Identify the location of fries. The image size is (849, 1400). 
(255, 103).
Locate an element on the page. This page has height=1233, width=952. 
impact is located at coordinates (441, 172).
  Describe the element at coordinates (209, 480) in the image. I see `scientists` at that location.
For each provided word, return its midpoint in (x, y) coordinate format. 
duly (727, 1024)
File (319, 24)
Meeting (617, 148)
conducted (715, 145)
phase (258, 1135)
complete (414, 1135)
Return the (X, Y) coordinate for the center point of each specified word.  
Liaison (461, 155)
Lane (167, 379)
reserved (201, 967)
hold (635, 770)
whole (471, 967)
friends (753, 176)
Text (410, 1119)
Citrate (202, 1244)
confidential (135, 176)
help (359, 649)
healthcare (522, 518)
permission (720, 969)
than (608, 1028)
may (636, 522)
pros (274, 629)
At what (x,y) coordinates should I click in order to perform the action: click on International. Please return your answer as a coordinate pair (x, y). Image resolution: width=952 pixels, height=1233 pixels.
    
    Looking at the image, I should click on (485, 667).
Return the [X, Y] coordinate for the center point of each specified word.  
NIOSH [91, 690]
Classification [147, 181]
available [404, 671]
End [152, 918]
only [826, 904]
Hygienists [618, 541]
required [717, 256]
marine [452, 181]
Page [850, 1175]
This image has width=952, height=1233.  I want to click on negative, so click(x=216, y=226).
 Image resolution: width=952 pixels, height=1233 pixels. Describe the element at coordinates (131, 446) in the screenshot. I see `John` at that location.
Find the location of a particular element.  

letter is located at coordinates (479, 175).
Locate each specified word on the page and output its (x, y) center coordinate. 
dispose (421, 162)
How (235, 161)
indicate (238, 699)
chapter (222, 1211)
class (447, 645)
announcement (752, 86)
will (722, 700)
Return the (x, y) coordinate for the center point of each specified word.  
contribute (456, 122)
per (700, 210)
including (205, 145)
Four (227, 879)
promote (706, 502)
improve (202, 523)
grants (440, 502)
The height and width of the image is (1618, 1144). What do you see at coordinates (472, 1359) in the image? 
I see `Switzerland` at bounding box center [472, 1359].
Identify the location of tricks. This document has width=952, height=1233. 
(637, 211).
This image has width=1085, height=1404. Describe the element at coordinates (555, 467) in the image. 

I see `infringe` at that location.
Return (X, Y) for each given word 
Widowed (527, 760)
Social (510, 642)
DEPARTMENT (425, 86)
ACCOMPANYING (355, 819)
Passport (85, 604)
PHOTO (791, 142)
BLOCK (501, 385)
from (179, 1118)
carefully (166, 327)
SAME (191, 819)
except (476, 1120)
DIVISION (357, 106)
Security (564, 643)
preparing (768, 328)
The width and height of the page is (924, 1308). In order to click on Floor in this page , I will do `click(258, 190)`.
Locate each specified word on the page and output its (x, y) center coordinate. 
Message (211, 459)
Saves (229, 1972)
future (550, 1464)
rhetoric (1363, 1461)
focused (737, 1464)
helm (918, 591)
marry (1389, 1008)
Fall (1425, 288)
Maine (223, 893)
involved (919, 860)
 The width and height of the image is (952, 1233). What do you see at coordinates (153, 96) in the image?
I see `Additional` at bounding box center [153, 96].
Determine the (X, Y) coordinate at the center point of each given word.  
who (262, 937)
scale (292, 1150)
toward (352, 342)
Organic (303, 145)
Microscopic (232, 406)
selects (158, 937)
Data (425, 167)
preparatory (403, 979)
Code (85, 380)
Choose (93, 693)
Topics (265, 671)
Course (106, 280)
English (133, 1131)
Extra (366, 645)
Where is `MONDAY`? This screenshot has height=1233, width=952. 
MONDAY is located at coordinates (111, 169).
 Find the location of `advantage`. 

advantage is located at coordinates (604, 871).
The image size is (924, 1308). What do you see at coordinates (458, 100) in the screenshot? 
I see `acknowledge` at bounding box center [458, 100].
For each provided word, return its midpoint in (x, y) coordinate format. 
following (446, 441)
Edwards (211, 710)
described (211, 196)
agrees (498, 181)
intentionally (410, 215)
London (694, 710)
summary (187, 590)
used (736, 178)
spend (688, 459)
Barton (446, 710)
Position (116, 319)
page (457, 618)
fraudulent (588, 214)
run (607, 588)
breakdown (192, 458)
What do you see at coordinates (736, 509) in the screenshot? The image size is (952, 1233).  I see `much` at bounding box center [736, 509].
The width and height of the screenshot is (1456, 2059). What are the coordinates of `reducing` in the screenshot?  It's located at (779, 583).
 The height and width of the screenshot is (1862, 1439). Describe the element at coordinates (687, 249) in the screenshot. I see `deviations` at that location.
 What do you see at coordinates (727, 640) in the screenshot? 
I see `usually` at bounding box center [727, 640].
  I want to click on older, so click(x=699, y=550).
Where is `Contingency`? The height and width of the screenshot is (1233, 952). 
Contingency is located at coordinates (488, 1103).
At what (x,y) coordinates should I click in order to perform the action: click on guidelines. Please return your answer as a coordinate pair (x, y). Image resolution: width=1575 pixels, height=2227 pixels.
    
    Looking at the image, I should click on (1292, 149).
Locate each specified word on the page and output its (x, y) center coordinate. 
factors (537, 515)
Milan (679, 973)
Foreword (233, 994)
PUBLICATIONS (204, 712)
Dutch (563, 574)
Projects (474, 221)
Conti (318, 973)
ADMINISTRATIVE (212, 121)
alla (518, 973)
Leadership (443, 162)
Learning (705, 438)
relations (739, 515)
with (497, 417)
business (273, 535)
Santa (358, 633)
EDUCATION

Short task: Render every line of the records above as a Markdown table with two columns, Row and Line. Leave out blank lines and number the remaining ones in order.

Answer to the exercise:
| Row | Line |
|---|---|
| 1 | Identify the location of fries. The image size is (849, 1400).  |
| 2 | (255, 103). |
| 3 | Locate an element on the page. This page has height=1233, width=952.  |
| 4 | impact is located at coordinates (441, 172). |
| 5 |   Describe the element at coordinates (209, 480) in the image. I see `scientists` at that location. |
| 6 | For each provided word, return its midpoint in (x, y) coordinate format.  |
| 7 | duly (727, 1024) |
| 8 | File (319, 24) |
| 9 | Meeting (617, 148) |
| 10 | conducted (715, 145) |
| 11 | phase (258, 1135) |
| 12 | complete (414, 1135) |
| 13 | Return the (X, Y) coordinate for the center point of each specified word.   |
| 14 | Liaison (461, 155) |
| 15 | Lane (167, 379) |
| 16 | reserved (201, 967) |
| 17 | hold (635, 770) |
| 18 | whole (471, 967) |
| 19 | friends (753, 176) |
| 20 | Text (410, 1119) |
| 21 | Citrate (202, 1244) |
| 22 | confidential (135, 176) |
| 23 | help (359, 649) |
| 24 | healthcare (522, 518) |
| 25 | permission (720, 969) |
| 26 | than (608, 1028) |
| 27 | may (636, 522) |
| 28 | pros (274, 629) |
| 29 | At what (x,y) coordinates should I click in order to perform the action: click on International. Please return your answer as a coordinate pair (x, y). Image resolution: width=952 pixels, height=1233 pixels. |
| 30 |     Looking at the image, I should click on (485, 667). |
| 31 | Return the [X, Y] coordinate for the center point of each specified word.   |
| 32 | NIOSH [91, 690] |
| 33 | Classification [147, 181] |
| 34 | available [404, 671] |
| 35 | End [152, 918] |
| 36 | only [826, 904] |
| 37 | Hygienists [618, 541] |
| 38 | required [717, 256] |
| 39 | marine [452, 181] |
| 40 | Page [850, 1175] |
| 41 | This image has width=952, height=1233.  I want to click on negative, so click(x=216, y=226). |
| 42 |  Image resolution: width=952 pixels, height=1233 pixels. Describe the element at coordinates (131, 446) in the screenshot. I see `John` at that location. |
| 43 | Find the location of a particular element.   |
| 44 | letter is located at coordinates (479, 175). |
| 45 | Locate each specified word on the page and output its (x, y) center coordinate.  |
| 46 | dispose (421, 162) |
| 47 | How (235, 161) |
| 48 | indicate (238, 699) |
| 49 | chapter (222, 1211) |
| 50 | class (447, 645) |
| 51 | announcement (752, 86) |
| 52 | will (722, 700) |
| 53 | Return the (x, y) coordinate for the center point of each specified word.   |
| 54 | contribute (456, 122) |
| 55 | per (700, 210) |
| 56 | including (205, 145) |
| 57 | Four (227, 879) |
| 58 | promote (706, 502) |
| 59 | improve (202, 523) |
| 60 | grants (440, 502) |
| 61 | The height and width of the image is (1618, 1144). What do you see at coordinates (472, 1359) in the image?  |
| 62 | I see `Switzerland` at bounding box center [472, 1359]. |
| 63 | Identify the location of tricks. This document has width=952, height=1233.  |
| 64 | (637, 211). |
| 65 | This image has width=1085, height=1404. Describe the element at coordinates (555, 467) in the image.  |
| 66 | I see `infringe` at that location. |
| 67 | Return (X, Y) for each given word  |
| 68 | Widowed (527, 760) |
| 69 | Social (510, 642) |
| 70 | DEPARTMENT (425, 86) |
| 71 | ACCOMPANYING (355, 819) |
| 72 | Passport (85, 604) |
| 73 | PHOTO (791, 142) |
| 74 | BLOCK (501, 385) |
| 75 | from (179, 1118) |
| 76 | carefully (166, 327) |
| 77 | SAME (191, 819) |
| 78 | except (476, 1120) |
| 79 | DIVISION (357, 106) |
| 80 | Security (564, 643) |
| 81 | preparing (768, 328) |
| 82 | The width and height of the page is (924, 1308). In order to click on Floor in this page , I will do `click(258, 190)`. |
| 83 | Locate each specified word on the page and output its (x, y) center coordinate.  |
| 84 | Message (211, 459) |
| 85 | Saves (229, 1972) |
| 86 | future (550, 1464) |
| 87 | rhetoric (1363, 1461) |
| 88 | focused (737, 1464) |
| 89 | helm (918, 591) |
| 90 | marry (1389, 1008) |
| 91 | Fall (1425, 288) |
| 92 | Maine (223, 893) |
| 93 | involved (919, 860) |
| 94 |  The width and height of the image is (952, 1233). What do you see at coordinates (153, 96) in the image? |
| 95 | I see `Additional` at bounding box center [153, 96]. |
| 96 | Determine the (X, Y) coordinate at the center point of each given word.   |
| 97 | who (262, 937) |
| 98 | scale (292, 1150) |
| 99 | toward (352, 342) |
| 100 | Organic (303, 145) |
| 101 | Microscopic (232, 406) |
| 102 | selects (158, 937) |
| 103 | Data (425, 167) |
| 104 | preparatory (403, 979) |
| 105 | Code (85, 380) |
| 106 | Choose (93, 693) |
| 107 | Topics (265, 671) |
| 108 | Course (106, 280) |
| 109 | English (133, 1131) |
| 110 | Extra (366, 645) |
| 111 | Where is `MONDAY`? This screenshot has height=1233, width=952.  |
| 112 | MONDAY is located at coordinates (111, 169). |
| 113 |  Find the location of `advantage`.  |
| 114 | advantage is located at coordinates (604, 871). |
| 115 | The image size is (924, 1308). What do you see at coordinates (458, 100) in the screenshot?  |
| 116 | I see `acknowledge` at bounding box center [458, 100]. |
| 117 | For each provided word, return its midpoint in (x, y) coordinate format.  |
| 118 | following (446, 441) |
| 119 | Edwards (211, 710) |
| 120 | described (211, 196) |
| 121 | agrees (498, 181) |
| 122 | intentionally (410, 215) |
| 123 | London (694, 710) |
| 124 | summary (187, 590) |
| 125 | used (736, 178) |
| 126 | spend (688, 459) |
| 127 | Barton (446, 710) |
| 128 | Position (116, 319) |
| 129 | page (457, 618) |
| 130 | fraudulent (588, 214) |
| 131 | run (607, 588) |
| 132 | breakdown (192, 458) |
| 133 | What do you see at coordinates (736, 509) in the screenshot? The image size is (952, 1233).  I see `much` at bounding box center [736, 509]. |
| 134 | The width and height of the screenshot is (1456, 2059). What are the coordinates of `reducing` in the screenshot?  It's located at (779, 583). |
| 135 |  The height and width of the screenshot is (1862, 1439). Describe the element at coordinates (687, 249) in the screenshot. I see `deviations` at that location. |
| 136 |  What do you see at coordinates (727, 640) in the screenshot?  |
| 137 | I see `usually` at bounding box center [727, 640]. |
| 138 |   I want to click on older, so click(x=699, y=550). |
| 139 | Where is `Contingency`? The height and width of the screenshot is (1233, 952).  |
| 140 | Contingency is located at coordinates (488, 1103). |
| 141 | At what (x,y) coordinates should I click in order to perform the action: click on guidelines. Please return your answer as a coordinate pair (x, y). Image resolution: width=1575 pixels, height=2227 pixels. |
| 142 |     Looking at the image, I should click on (1292, 149). |
| 143 | Locate each specified word on the page and output its (x, y) center coordinate.  |
| 144 | factors (537, 515) |
| 145 | Milan (679, 973) |
| 146 | Foreword (233, 994) |
| 147 | PUBLICATIONS (204, 712) |
| 148 | Dutch (563, 574) |
| 149 | Projects (474, 221) |
| 150 | Conti (318, 973) |
| 151 | ADMINISTRATIVE (212, 121) |
| 152 | alla (518, 973) |
| 153 | Leadership (443, 162) |
| 154 | Learning (705, 438) |
| 155 | relations (739, 515) |
| 156 | with (497, 417) |
| 157 | business (273, 535) |
| 158 | Santa (358, 633) |
| 159 | EDUCATION |